[Opening Supplied records section]

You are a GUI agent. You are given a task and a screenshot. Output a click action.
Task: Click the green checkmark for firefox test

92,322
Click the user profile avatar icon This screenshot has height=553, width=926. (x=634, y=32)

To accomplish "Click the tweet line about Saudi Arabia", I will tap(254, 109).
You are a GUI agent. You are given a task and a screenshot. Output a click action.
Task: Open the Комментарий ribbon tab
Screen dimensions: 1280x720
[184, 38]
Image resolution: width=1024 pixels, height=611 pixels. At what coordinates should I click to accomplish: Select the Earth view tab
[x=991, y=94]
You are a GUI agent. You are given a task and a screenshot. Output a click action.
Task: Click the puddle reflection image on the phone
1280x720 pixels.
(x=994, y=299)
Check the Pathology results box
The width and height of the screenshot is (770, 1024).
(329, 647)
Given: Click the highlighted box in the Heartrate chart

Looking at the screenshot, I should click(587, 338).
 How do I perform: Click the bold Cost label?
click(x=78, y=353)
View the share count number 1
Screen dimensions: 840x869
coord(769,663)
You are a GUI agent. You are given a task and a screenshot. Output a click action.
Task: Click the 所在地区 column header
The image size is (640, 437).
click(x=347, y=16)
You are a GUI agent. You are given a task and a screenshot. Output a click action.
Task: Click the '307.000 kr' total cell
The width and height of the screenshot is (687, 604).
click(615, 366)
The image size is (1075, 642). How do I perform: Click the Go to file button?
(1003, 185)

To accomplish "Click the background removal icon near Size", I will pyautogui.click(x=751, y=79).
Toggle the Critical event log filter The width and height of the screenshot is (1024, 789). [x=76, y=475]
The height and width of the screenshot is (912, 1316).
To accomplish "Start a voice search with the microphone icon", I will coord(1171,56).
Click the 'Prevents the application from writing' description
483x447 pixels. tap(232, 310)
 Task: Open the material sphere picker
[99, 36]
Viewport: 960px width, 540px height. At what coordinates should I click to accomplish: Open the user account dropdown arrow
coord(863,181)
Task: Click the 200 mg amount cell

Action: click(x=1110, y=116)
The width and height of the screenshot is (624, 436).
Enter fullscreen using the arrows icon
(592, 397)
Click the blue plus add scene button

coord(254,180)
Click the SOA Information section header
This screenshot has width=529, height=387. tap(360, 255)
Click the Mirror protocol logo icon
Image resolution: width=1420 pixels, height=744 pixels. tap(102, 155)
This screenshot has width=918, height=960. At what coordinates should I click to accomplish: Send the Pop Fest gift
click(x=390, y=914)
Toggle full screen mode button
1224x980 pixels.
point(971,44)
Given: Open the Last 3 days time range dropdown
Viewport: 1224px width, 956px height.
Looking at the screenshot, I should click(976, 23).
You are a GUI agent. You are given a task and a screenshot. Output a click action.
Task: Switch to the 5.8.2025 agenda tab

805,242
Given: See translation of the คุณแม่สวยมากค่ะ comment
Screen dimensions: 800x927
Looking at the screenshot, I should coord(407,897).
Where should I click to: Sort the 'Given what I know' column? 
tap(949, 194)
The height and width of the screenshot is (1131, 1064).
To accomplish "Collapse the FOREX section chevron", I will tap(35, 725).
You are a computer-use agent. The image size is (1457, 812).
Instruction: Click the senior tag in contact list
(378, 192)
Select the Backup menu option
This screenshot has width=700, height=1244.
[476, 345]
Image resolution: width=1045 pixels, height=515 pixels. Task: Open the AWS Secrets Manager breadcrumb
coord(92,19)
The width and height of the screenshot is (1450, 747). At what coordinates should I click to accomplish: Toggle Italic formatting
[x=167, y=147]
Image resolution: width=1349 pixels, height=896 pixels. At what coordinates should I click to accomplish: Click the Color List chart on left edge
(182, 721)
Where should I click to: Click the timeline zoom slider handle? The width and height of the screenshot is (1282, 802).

[Closing Supplied records section]

Each line of the data that holds "will" should be copied.

To accomplish "Click the tweet line about Saudi Arabia", I will tap(254, 109).
To accomplish "Click the background removal icon near Size", I will pyautogui.click(x=751, y=79).
To accomplish "Start a voice search with the microphone icon", I will coord(1171,56).
To accomplish "Collapse the FOREX section chevron", I will tap(35, 725).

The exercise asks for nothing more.